The process of repairing the myelin sheath is called remyelination, and this process is carried out by specialised cells in the brain called oligodendrocytes. In MS brain lesions there are precursor cells which can become oligodendrocytes. Dr Cate has conducted a series of experiments designed to understand how we can encourage these precursor cells to differentiate into fully functional oligodendrocytes, which then could repair the damaged myelin.

She has discovered that there is protein in the brain, known as BMP4 which blocks these precursor cells from becoming fully functional oligodendrocytes. In further investigations Dr Cate and her colleagues have discovered that this isn’t a direct effect of that protein on the oligodendrocytes but rather due to the protein interacting with astrocytes, another type of support cell found in the brain and throughout the central nervous system. The astrocytes, then in turn, block the oligodendrocytes precursor cells from maturing to form myelin.

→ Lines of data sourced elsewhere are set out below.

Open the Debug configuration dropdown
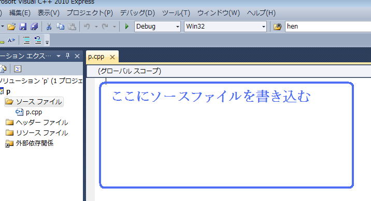pyautogui.click(x=158, y=26)
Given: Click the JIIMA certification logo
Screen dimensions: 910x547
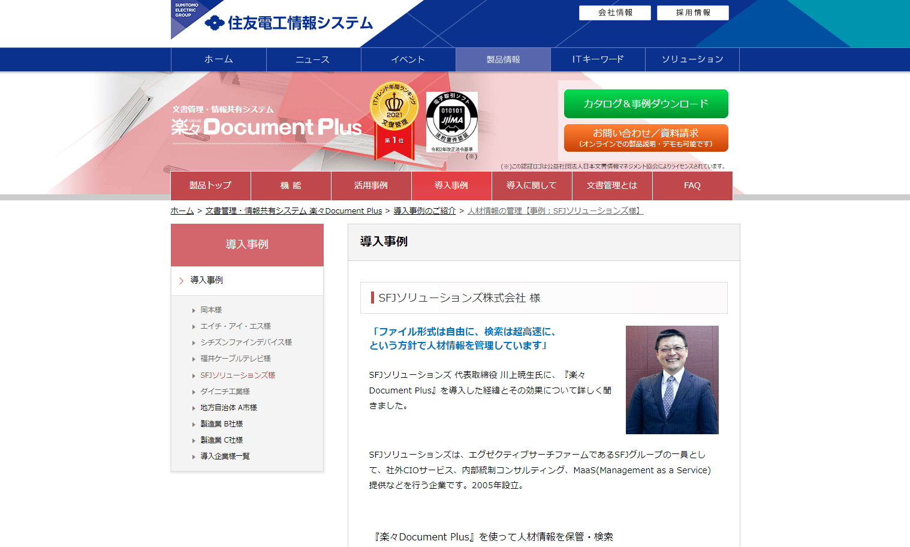Looking at the screenshot, I should [452, 122].
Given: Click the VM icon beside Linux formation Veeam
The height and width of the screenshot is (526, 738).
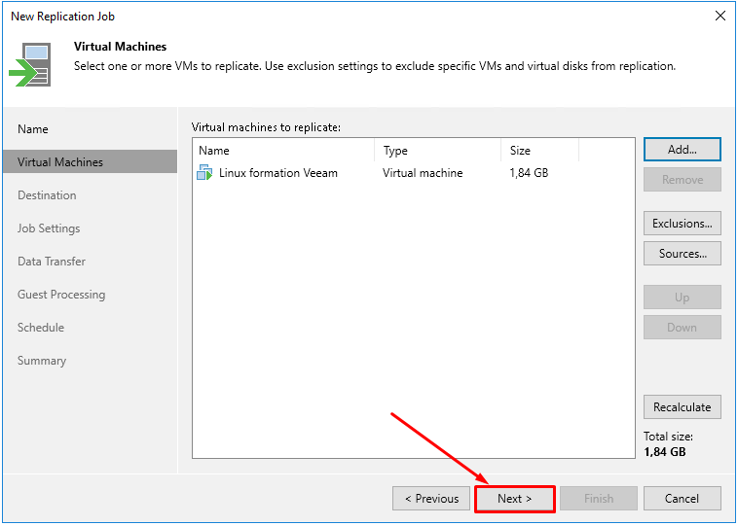Looking at the screenshot, I should pyautogui.click(x=204, y=172).
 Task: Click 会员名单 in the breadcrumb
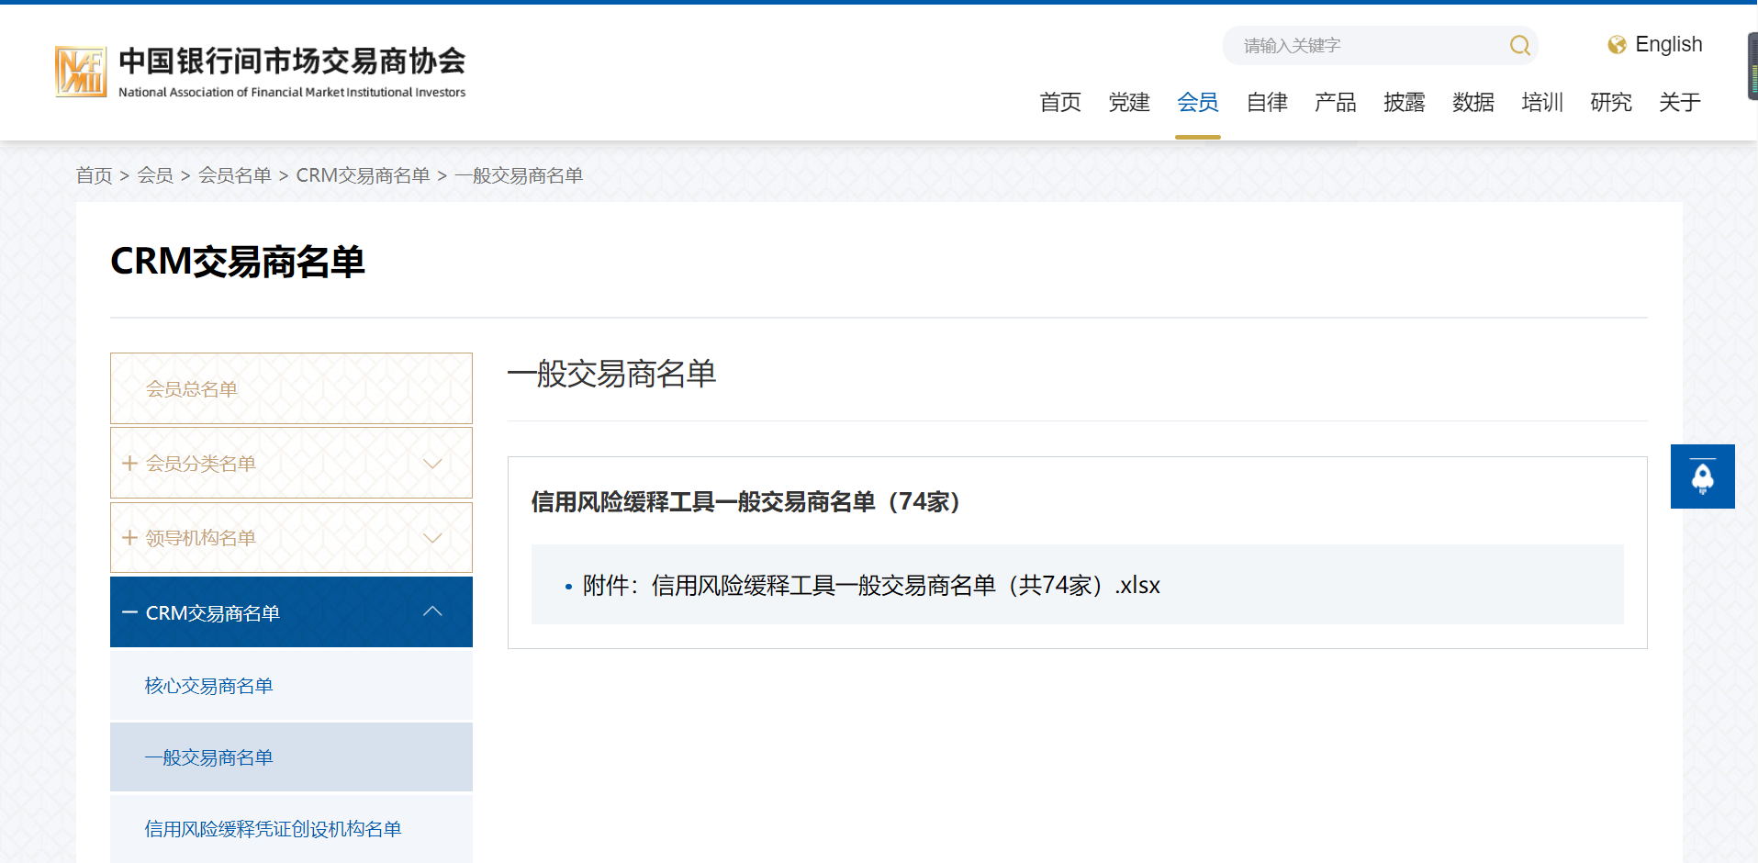(x=235, y=175)

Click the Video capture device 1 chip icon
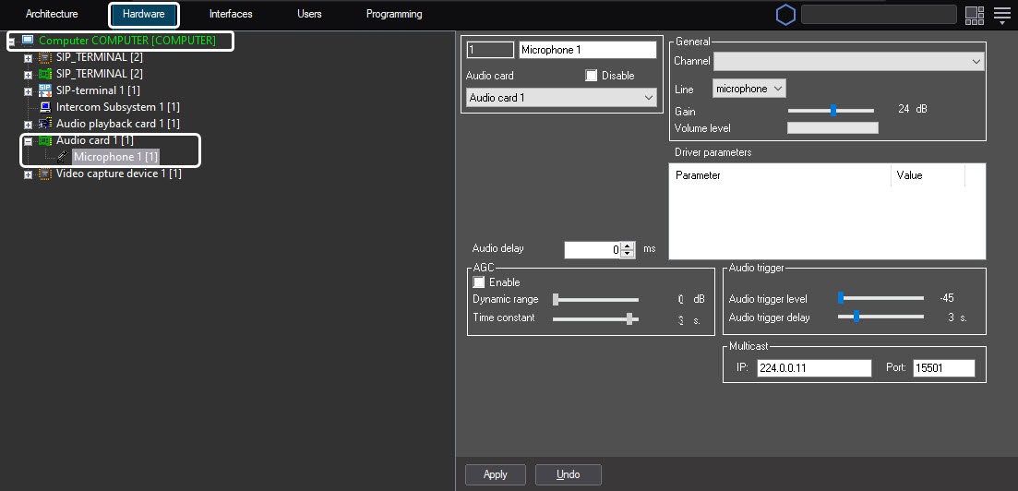(45, 174)
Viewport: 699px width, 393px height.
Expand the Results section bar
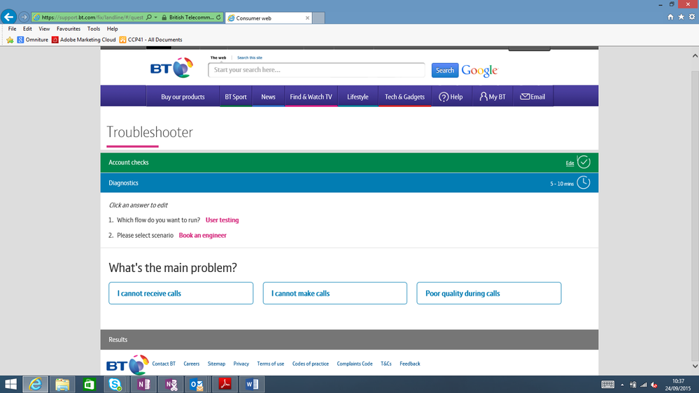[349, 340]
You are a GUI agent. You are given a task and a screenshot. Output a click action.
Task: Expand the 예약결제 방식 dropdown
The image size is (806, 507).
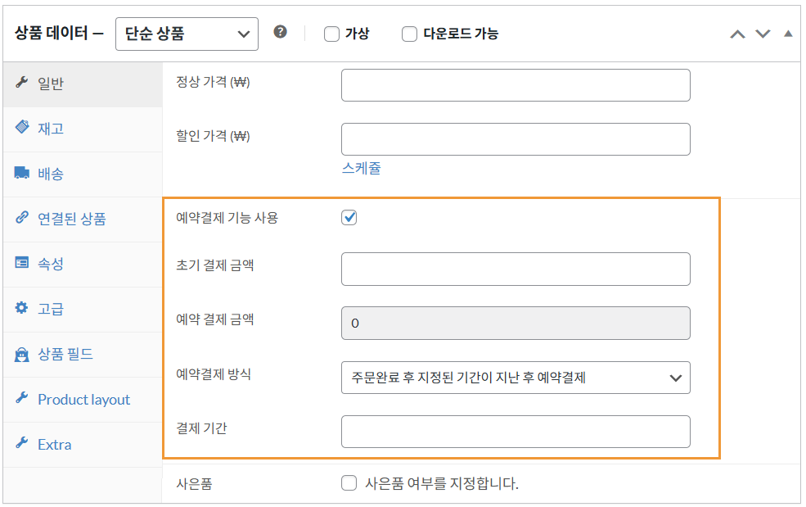pos(516,378)
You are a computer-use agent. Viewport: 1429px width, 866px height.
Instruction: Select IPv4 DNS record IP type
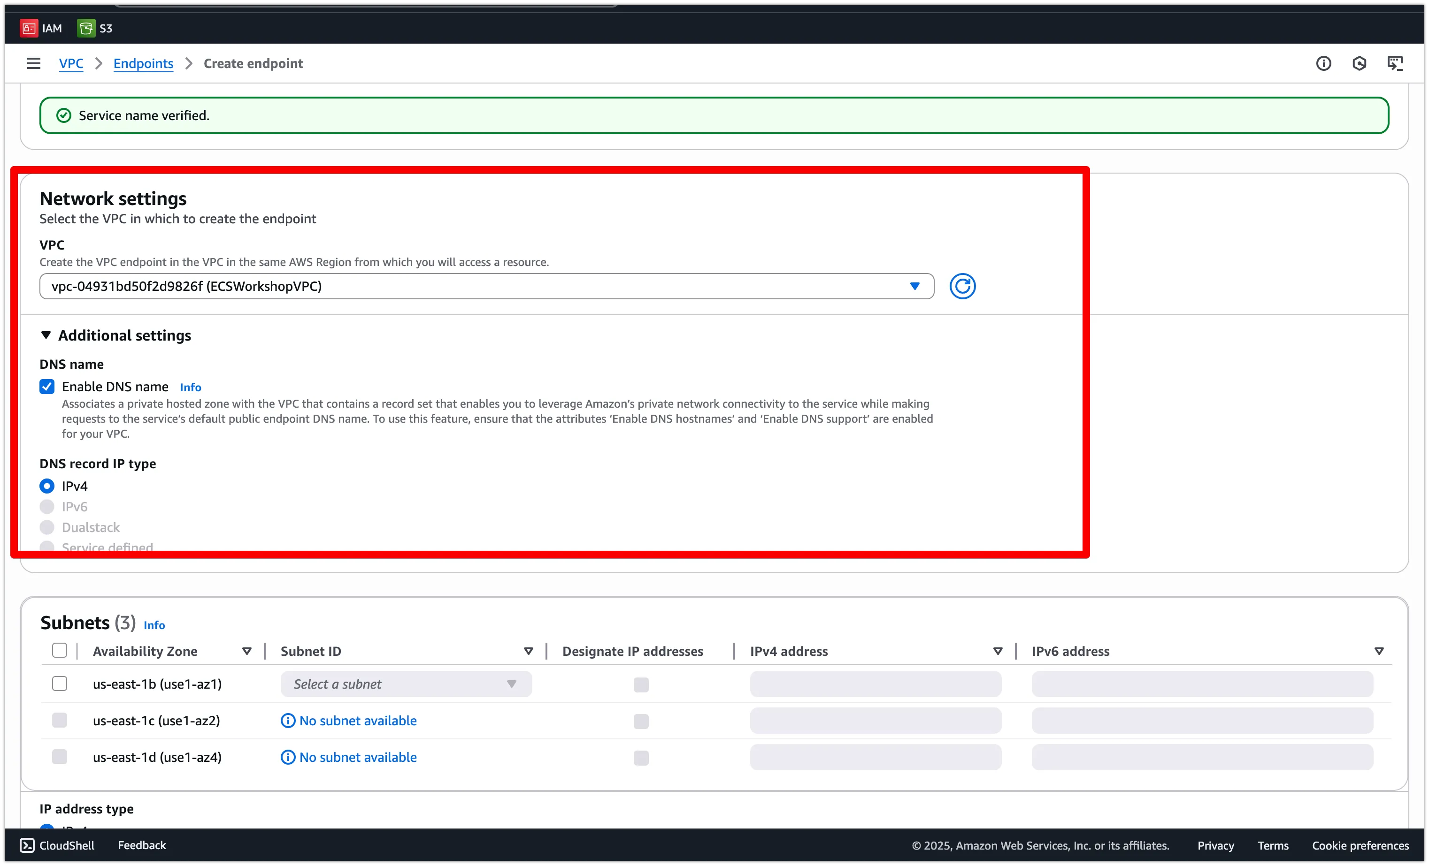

This important work is now being carried on by a PhD student, Alistair Cole under the supervision of Dr Simon Murray and Dr Junhua Xiao in the laboratory at the University of Melbourne. The team aim to discover further details of the mechanism by which BMP4 and astrocytes block the formation of oligodendrocytes. If the actions of BMP4 can be blocked, this may allow the development of a novel therapeutic strategy to repair myelin in MS.

Such myelin repair therapies could work alongside traditional MS therapies that suppress the inflammatory attack on myelin to then allow increased myelin repair. This in turn could prevent permanent nerve cell damage in people with MS.  Dr Cate has now completed her work on this project and has moved into another field of science. We are most grateful to Dr Cate for the huge contribution she has made to the field of myelin repair and we look forward to hearing more from Dr Murray and his colleagues as they continue this important work.